Je m’étais échappé de la maison, agité, mécontent, et marchant tête nue, dans les champs, malgré la pluie. Elle devint tout à coup si forte, que je cherchai des yeux un abri et me dirigeai vers un châtaignier, qui s’élevait majestueux au milieu de la plaine. Deux juments, avec des entraves aux pieds, paissaient sous les branches. Arrivé près du tronc, qui de loin me semblait énorme, je vis qu’il était entouré par une sorte de cabane circulaire, en branches de genet, où de distance en distance étaient pratiquées de petites fenêtres.

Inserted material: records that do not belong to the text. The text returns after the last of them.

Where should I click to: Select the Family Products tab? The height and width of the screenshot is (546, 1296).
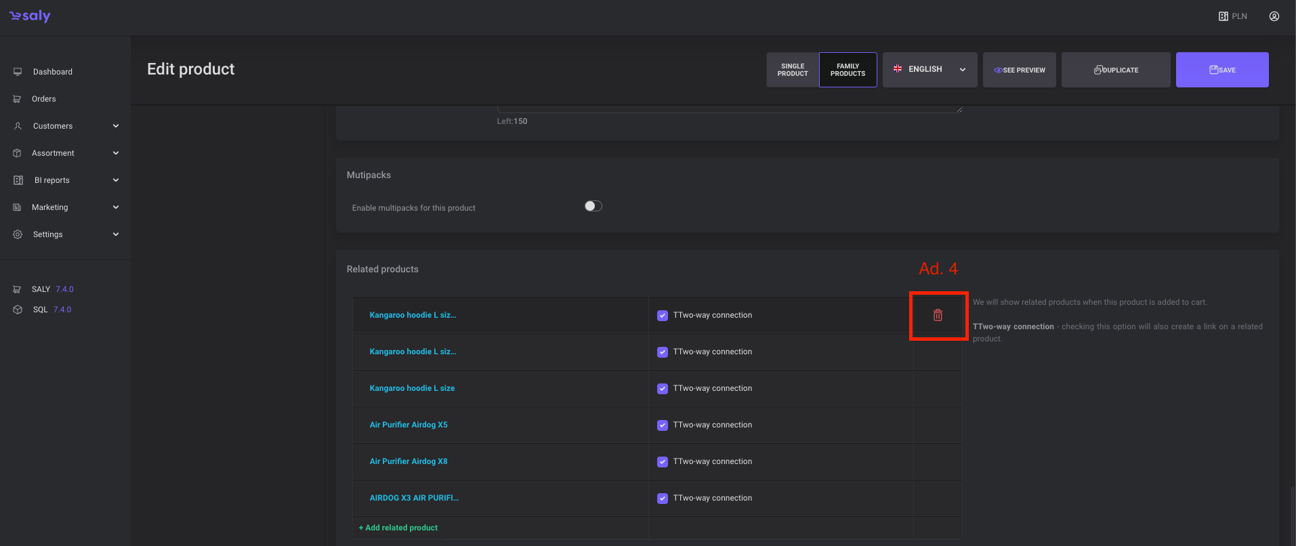click(848, 70)
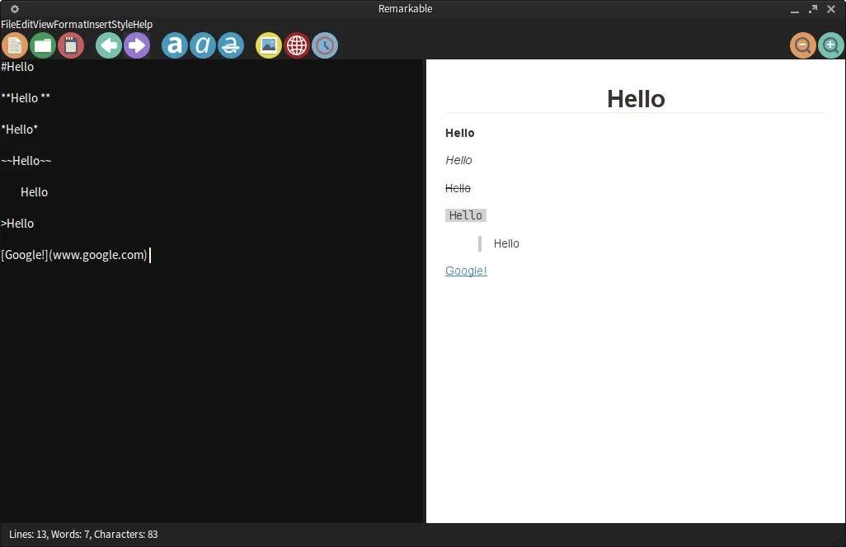Create a new document with the toolbar icon

pos(15,45)

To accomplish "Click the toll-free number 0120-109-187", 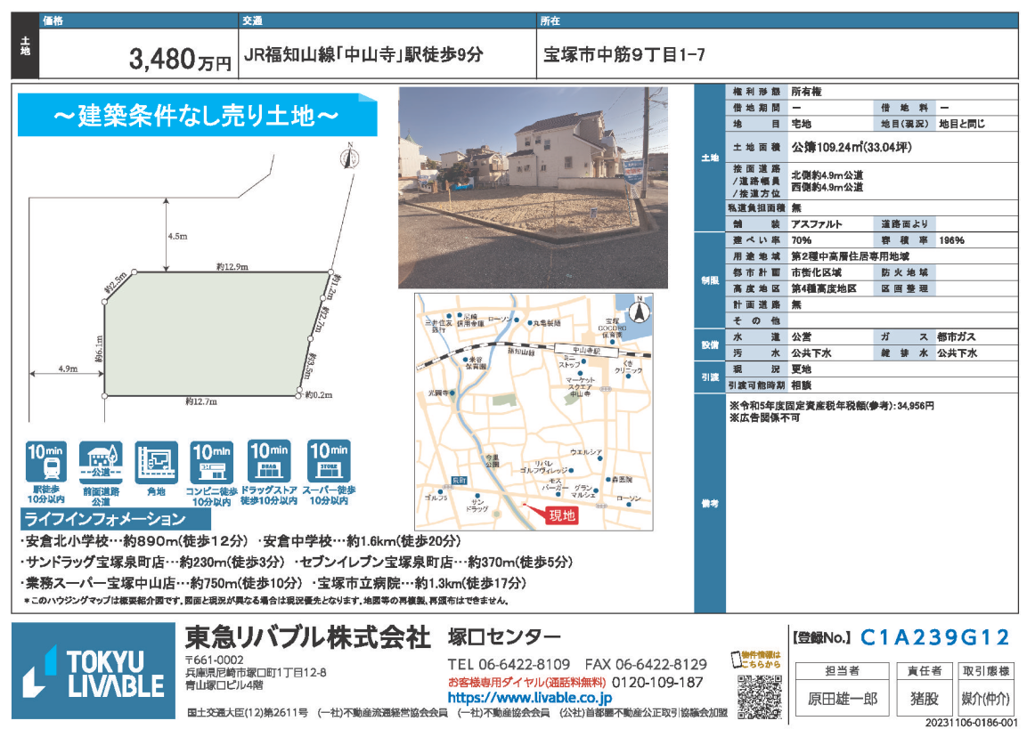I will (654, 682).
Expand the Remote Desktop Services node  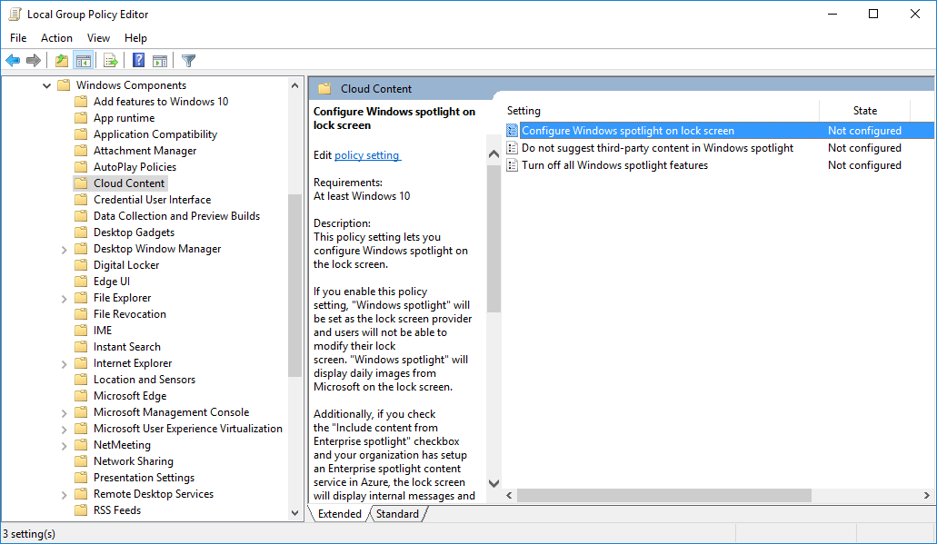point(64,493)
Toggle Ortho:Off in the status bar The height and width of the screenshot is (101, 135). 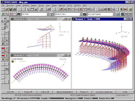tap(45, 92)
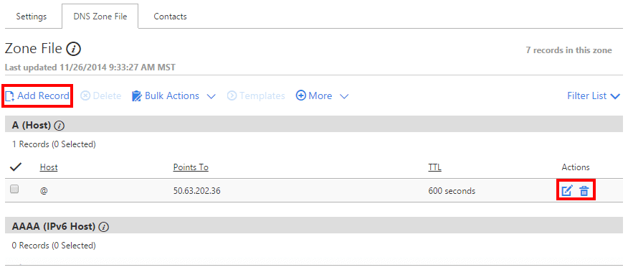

— Voulez-vous entrer chez moi ? Monsieur, me dit une voix, et je vis paraître à une des ouvertures une figure ridée. En même temps un fagot se dérangea ; c’était la porte, et l’homme se montra disant :

— Vous serez mieux à couvert.

J’entrai pour ne pas le refuser, il m’offrit une place sur un siége circulaire bâti de pierres et de mousse autour de l’arbre, et nous causâmes un peu. Comme je le félicitais de son industrie :

— C’est que j’ai l’hiver dans le dos, voyez-vous. Monsieur… et depuis que je suis au monde, il a tombé tant de pluie sur ma pauvre échine qu’elle n’en veut plus.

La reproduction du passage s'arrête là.